AUT is collaborating with industry to put indigenous values at the heart of its new architecture programme.
2020, an auspicious year marking AUT’s 20 year anniversary, is also the year AUT welcomes its first students into a new Architecture and Future Environments programme.
The programme itself is an exemplar of the change, growth and success AUT has experienced over the last 20 years, developing teaching and learning practices that continue to push boundaries through the creation of innovative new programmes. When compared to traditional architectural programmes, a major difference is the ethos of AUT’s – its foundation is built on indigenous values.
Through a collaboration with Māori design collective, Ngā Aho, AUT has developed a programme that truly reflects indigenous values and knowledge. Ngā Aho is a national network of Māori design professionals in the areas of architecture, commercial design, engineering, landscape architecture, business, planning, project and resource management. The kaupapa of the collective is to support and develop each other to better serve the design aspirations of Māori communities and, in turn, Aotearoa.
An opportunity to positively impact communities and cities
This programme along with students, staff and industry will have the opportunity to contribute to society in an inclusive and positive way.
“It will transform the future of Auckland. Imagine a lively landscape and architecture with high levels of biodiversity, vibrancy, and mauri (life force), throbbing in and across the city,” says Architect Fleur Palmer, who is co-writer of the programme.
“We are at a point where we can see fundamental changes in how we live. Climate change, new technologies, social and cultural transformations are occurring at pace, and we need to consider holistically what kind of society, what kind of communities, we want to build.”Charles Walker
Head of AUT’s Architecture and Future Environments programme
Fleur has a dual role as a member of Ngā Aho and is a strong advocate for recognising indigenous values in the development of cities and communities. Her whakapapa links to Te Rarawa, Te Aupōuri and Ngati Pākeha (Scottish).
Incorporating indigenous knowledge with industry
The need to transcend boundaries and disciplines to solve complex environmental, social and cultural issues is crucial.
In this programme, students can come in and out of long-term connected research projects, and work with industry and experts in different fields to make a real contribution to developing knowledge about how Auckland city can evolve.
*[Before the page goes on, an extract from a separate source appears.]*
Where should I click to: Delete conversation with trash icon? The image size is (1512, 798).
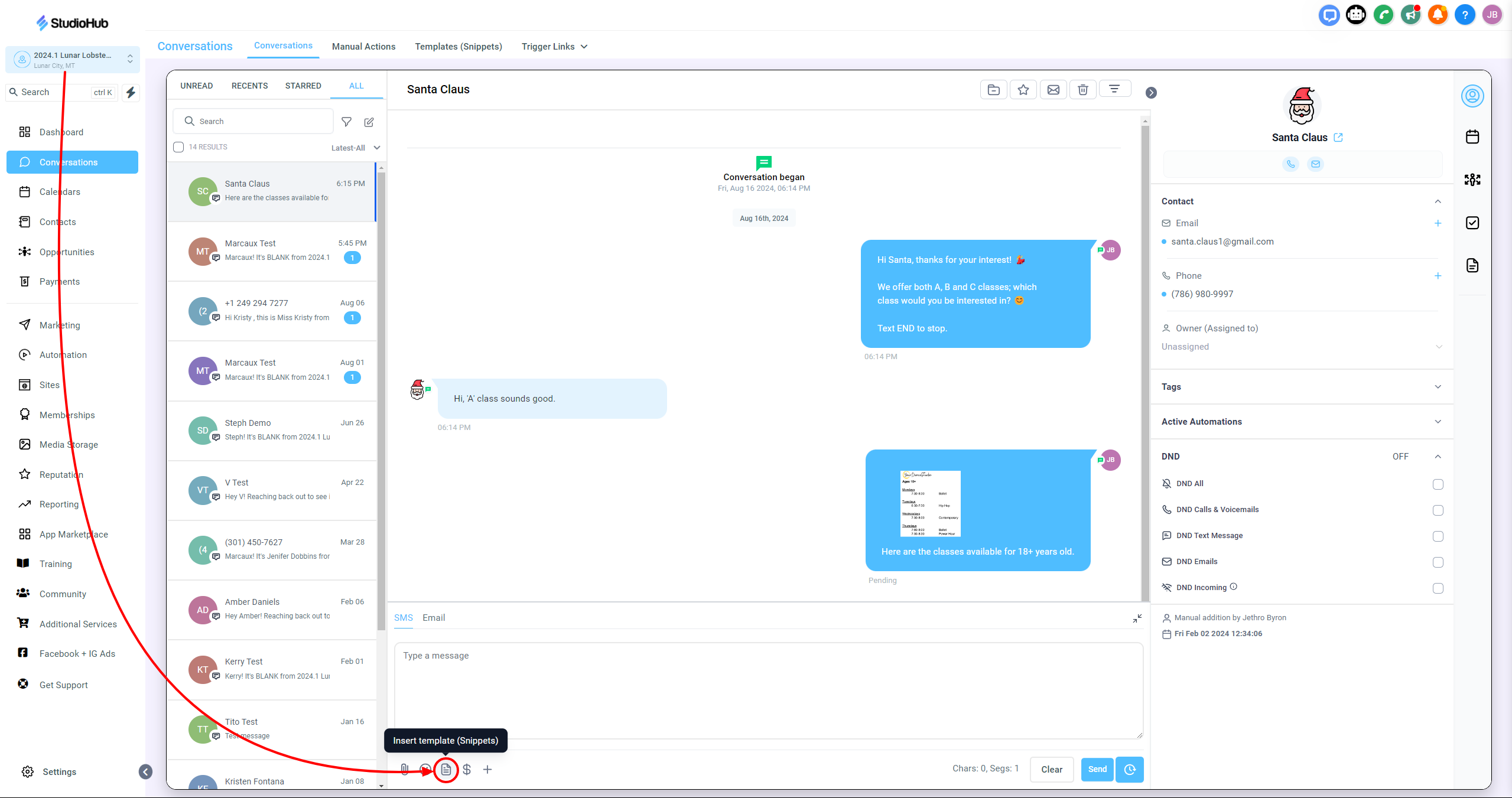[1082, 90]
“Auckland is a wonderful city, but it has many challenges,” says Charles Walker, AUT Professor and Head of AUT’s Architecture and Future Environments programme. “Housing affordability, transport, migration, cultural diversity and inequality – are all global problems. This allows students, wherever they are from, to experience local, realworld issues, and work hands-on with industry and community partners, while also being able to understand the global context. Our graduates will be ready to apply their knowledge at home and around the world.”